Extract →
>> begin

# Hand Lighting Calculations



## Sakho13 (Jan 19, 2016)

For my assignment in college, I have to design a lighting system for the particular rooms such as an office,classroom,toilets etc. What is the best procedure to follow? I'm sure once I understand how to do one room then the following rooms will be the same procedure. 
I also need to design a emergency lighting system too. 
If someone could explain how to do a lighting calculation for a standard room sized office then it will be much appreciated. 

Thank you


----------



## Dennis Alwon (May 9, 2009)

I would not be able to help as you would need to know what the minimum lumens the building code requires for those particular areas. Once you have that you can get manufacturers info on what the lumen output would be for that fixture.

You got this assignment with no instruction, formula or anything?


----------



## Dennis Alwon (May 9, 2009)

You can try these sites

http://blog.1000bulbs.com/how-many-lumens-do-i-need/

http://www.engineeringtoolbox.com/light-level-rooms-d_708.html

https://microsunlamps.com/how-many-lumens-do-you-need/


----------



## 99cents (Aug 20, 2012)

Aren't they supposed to be teaching you that before giving you an assignment? Before there were computer programs, there were Zonal Cavity Calculations that took into account photometry, dirt depreciation, average lumens, etc. It's still very useful to know to understand how lighting works. I learned it through an IES Level 1 course which took about 30 hours of classroom time.


----------



## Bird dog (Oct 27, 2015)

You may want to post this in the UK Electrical section.


----------



## joebanana (Dec 21, 2010)

Got to agree with Bird Dog here. We Yanks use 'Watts per sq. ft. as opposed to Lumen's per meter.


----------

>> end

Listed records →
>> begin

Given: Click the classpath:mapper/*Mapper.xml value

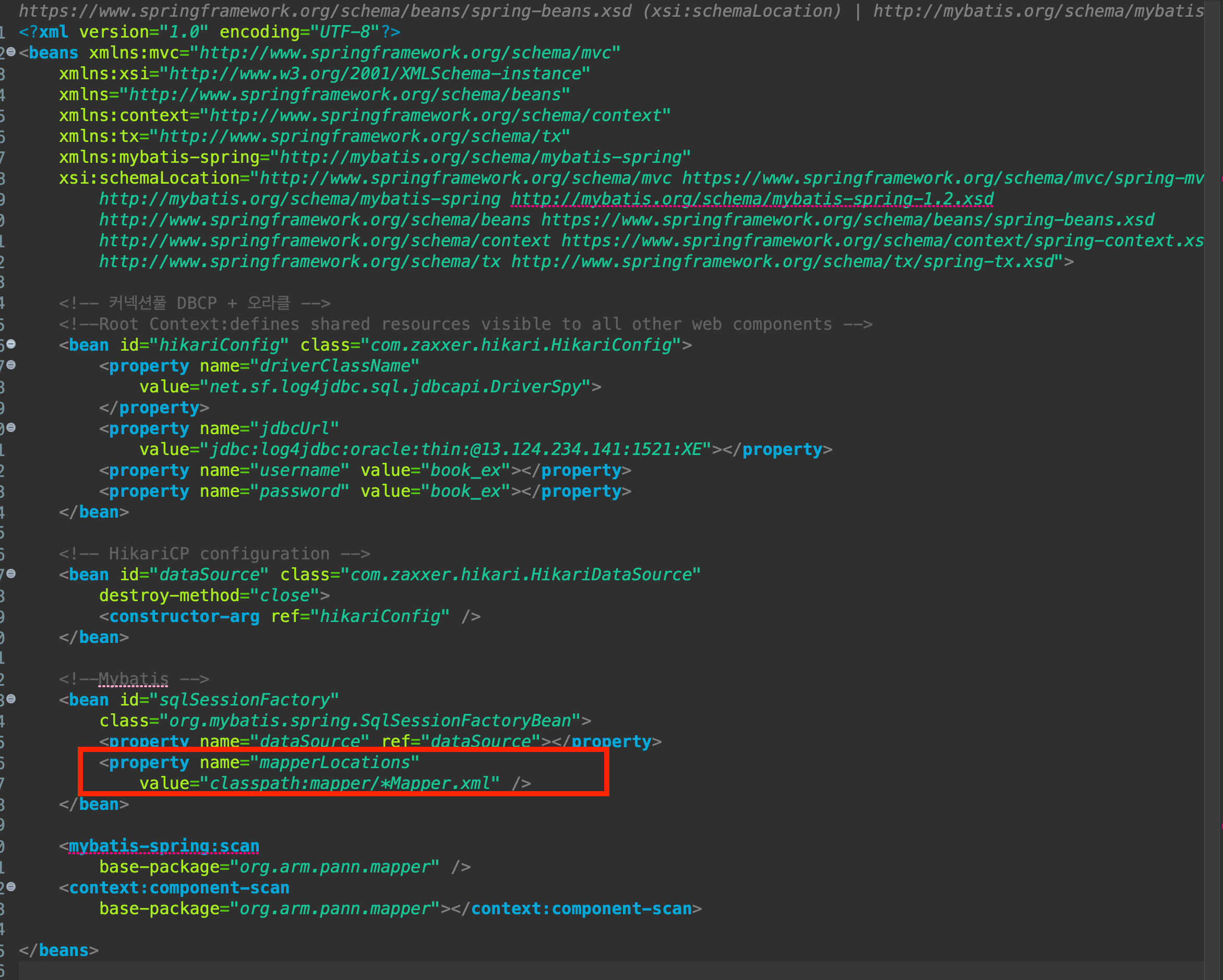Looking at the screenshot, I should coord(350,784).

>> end
>> begin

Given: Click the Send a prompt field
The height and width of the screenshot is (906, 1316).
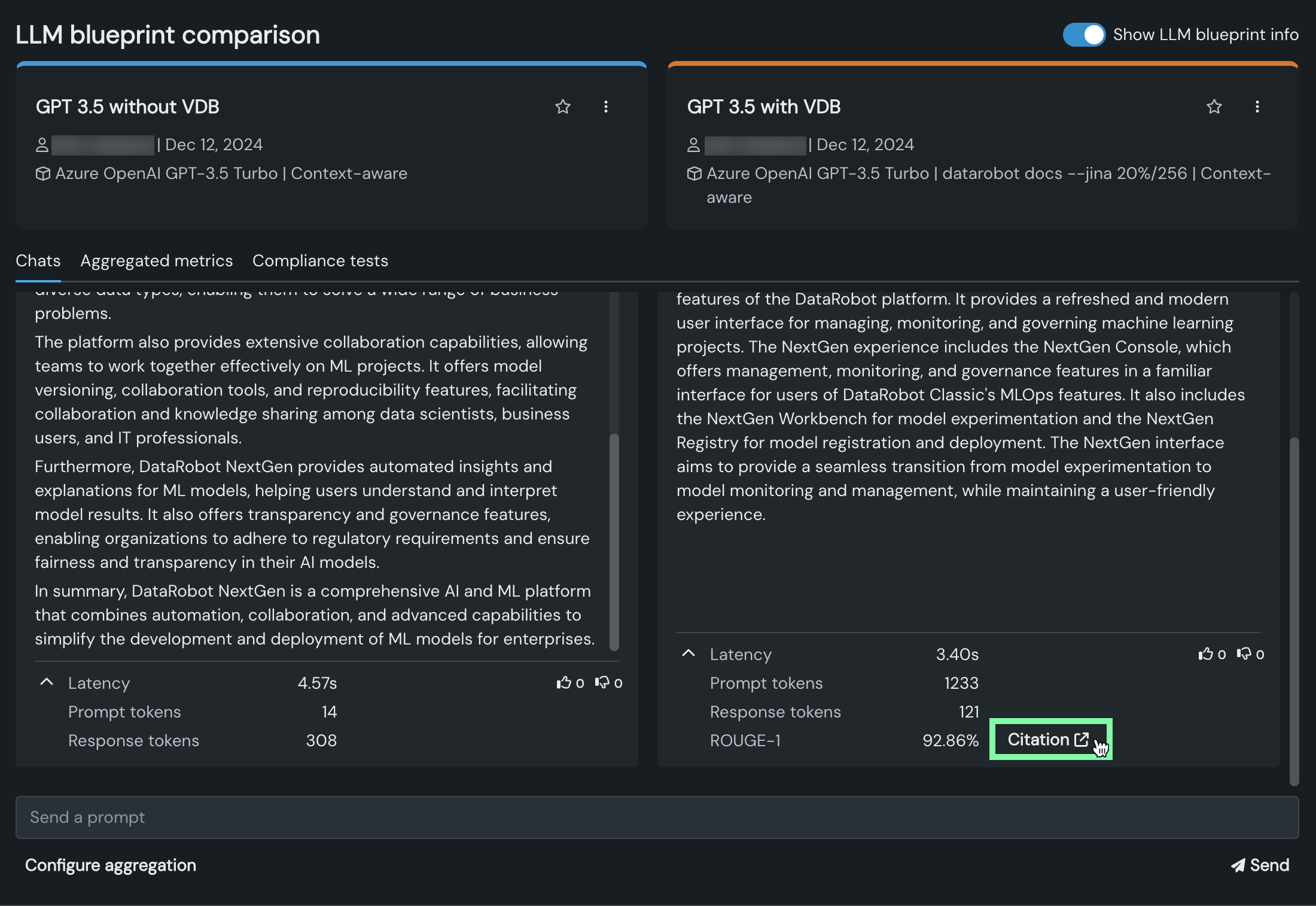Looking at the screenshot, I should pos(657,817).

>> end

Problem set →
- A) In the lighting calculations thread, return everything from "# Hand Lighting" down to "be much appreciated.".
- B) In the lighting calculations thread, how much classroom time did the IES Level 1 course take?

The solutions →
- A)
# Hand Lighting Calculations



## Sakho13 (Jan 19, 2016)

For my assignment in college, I have to design a lighting system for the particular rooms such as an office,classroom,toilets etc. What is the best procedure to follow? I'm sure once I understand how to do one room then the following rooms will be the same procedure. 
I also need to design a emergency lighting system too. 
If someone could explain how to do a lighting calculation for a standard room sized office then it will be much appreciated.

- B) About 30 hours.